La situation actuelle pose-t-elle des problèmes de crédit?

Il n’existe pas de gros problème sur le crédit américain mais il serait bon que les taux baissent. Avec 350 milliards d’euros de prêts à renouveler, 150 milliards de déficit et 53% de la dette en main étrangère, la France a davantage de souci à se faire.

Dans quelle mesure les autres réformes de Trump (blocage de l’immigration, fermeture de l’aide aux écoles publiques) vont-elles à votre sens compromettre le développement futur des Etats-Unis?

Donald Trump s’isole. Autant sa position sur les droits de douane est compréhensible autant le reste est problématique. Contrôler l’immigration illégale est un bon test de l’efficacité de l’administration et réduire la lourdeur bureaucratique peut libérer de l’efficience (bien que les résultats de Musk ne soient guère convaincants) mais les décisions en matière de santé et d’éducation sont plus contestables. Ce n’est pas ainsi que l’on créée des pays économiquement forts. D’autant qu’avec la financiarisation de l’économie, la classe moyenne est déjà très fragilisée.

Quelle allocation conseillez-vous dans les conditions actuelles?

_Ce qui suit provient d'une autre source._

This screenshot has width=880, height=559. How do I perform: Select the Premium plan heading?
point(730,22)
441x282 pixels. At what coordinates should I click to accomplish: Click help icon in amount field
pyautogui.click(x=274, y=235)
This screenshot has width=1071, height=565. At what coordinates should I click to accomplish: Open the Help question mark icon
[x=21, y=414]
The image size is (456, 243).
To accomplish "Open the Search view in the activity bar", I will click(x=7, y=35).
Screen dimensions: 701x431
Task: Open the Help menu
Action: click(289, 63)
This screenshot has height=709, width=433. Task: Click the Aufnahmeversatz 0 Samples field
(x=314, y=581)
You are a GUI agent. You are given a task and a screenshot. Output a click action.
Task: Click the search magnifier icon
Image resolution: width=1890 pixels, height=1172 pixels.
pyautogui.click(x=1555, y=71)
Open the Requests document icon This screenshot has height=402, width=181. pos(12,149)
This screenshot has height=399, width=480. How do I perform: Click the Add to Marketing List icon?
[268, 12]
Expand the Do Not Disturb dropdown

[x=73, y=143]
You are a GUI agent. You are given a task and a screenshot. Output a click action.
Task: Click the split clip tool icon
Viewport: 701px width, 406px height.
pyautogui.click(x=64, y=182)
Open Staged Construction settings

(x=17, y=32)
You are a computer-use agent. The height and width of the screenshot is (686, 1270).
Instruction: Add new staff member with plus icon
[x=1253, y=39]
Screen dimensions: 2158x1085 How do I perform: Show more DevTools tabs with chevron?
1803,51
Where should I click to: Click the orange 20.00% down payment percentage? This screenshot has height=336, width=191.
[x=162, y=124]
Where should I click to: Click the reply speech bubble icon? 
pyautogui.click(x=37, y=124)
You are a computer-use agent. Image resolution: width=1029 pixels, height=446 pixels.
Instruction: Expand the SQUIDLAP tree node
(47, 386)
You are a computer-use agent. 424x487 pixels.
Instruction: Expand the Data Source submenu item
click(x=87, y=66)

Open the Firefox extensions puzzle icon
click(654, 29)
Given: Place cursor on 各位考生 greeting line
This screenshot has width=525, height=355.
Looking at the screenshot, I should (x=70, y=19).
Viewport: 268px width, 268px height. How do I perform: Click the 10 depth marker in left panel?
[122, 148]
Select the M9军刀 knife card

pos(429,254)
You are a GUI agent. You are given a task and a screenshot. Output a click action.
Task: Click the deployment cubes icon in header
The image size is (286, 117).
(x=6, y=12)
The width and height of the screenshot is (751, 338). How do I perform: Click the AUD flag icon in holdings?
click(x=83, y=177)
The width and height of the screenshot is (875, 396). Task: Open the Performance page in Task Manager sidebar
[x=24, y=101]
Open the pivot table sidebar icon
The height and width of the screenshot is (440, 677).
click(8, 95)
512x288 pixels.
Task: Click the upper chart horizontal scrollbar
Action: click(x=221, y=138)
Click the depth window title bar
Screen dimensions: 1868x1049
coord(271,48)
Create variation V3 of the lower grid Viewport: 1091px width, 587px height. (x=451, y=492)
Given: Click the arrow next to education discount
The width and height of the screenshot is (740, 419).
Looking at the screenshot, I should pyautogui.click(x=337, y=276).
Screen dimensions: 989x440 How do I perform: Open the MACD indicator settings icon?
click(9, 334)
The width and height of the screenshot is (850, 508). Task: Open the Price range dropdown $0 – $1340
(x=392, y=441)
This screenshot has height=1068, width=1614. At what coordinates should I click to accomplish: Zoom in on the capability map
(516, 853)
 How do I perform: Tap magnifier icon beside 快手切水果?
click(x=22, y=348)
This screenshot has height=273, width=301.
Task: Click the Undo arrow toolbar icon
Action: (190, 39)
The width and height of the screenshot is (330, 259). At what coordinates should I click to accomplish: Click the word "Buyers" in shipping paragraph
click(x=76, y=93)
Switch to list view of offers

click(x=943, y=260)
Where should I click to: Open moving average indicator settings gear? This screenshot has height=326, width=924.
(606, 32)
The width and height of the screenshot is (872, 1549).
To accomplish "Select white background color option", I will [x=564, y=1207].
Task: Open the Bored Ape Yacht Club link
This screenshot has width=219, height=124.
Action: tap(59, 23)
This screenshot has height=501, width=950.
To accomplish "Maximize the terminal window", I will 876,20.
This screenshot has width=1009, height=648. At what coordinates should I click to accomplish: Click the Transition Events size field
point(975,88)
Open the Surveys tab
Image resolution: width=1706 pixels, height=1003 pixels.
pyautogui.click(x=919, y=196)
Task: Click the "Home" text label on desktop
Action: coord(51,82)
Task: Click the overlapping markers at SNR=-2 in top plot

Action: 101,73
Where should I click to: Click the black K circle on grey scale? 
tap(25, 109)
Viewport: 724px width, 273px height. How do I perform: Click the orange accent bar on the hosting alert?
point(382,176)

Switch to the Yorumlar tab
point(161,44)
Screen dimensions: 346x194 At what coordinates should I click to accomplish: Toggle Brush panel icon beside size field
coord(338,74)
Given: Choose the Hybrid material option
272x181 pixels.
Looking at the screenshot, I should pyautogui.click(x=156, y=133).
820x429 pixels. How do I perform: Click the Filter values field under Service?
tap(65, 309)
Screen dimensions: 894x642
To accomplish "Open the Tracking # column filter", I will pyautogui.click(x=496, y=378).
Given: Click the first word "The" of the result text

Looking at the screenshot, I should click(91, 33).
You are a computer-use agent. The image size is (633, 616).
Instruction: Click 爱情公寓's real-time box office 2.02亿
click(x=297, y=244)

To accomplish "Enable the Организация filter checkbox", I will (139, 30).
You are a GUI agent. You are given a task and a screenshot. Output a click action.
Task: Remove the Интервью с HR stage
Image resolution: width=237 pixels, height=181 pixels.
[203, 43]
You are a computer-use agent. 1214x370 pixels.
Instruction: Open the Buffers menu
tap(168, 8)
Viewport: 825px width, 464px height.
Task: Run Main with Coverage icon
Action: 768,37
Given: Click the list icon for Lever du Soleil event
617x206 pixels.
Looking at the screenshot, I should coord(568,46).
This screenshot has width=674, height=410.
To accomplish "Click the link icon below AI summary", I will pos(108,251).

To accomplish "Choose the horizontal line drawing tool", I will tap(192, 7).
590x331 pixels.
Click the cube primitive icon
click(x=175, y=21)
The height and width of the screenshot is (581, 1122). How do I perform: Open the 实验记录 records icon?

Il faut rester investi et éviter le cash car les économies sont solides. Surtout pour un investisseur suisse qui peut souffrir de taux bas sur les liquidités. Eviter le risque de devise, ne pas s’exposer aux obligations suisses classiques mais leur préférer les obligations d’entreprises. L’immobilier suisse devrait être porteur car la Suisse est un ilot de croissance en Europe. Les obligations internationales offrent des rendements positifs et les actions sont portées par la croissance économique. Parallèlement les métaux précieux continueront à progresser en fonction du comportement des BRICS. Les grands titres (Nestlé, Novartis, Roche) qui avaient baissé sur les deux dernières années vont reprendre car les fonds étrangers qui achètent du franc suisse s’y intéressent. Les small caps sont très en retard partout mais début en mai leur a été favorable. La valeur est à aller chercher surtout dans les produits de niche suisses davantage que dans les sociétés européennes qui dépendent de la commande publique. Le marché européen est le plus menacé car ses gouvernements ne jouent pas leur rôle historique d’apaisement. Les actions US par contre offrent de belles perspectives. Le rendement au dividende des actions américaines est supérieur aux T-Bills à 5 ans. Je serais plus prudent sur les marchés émergents qui restent la poche la plus risquée.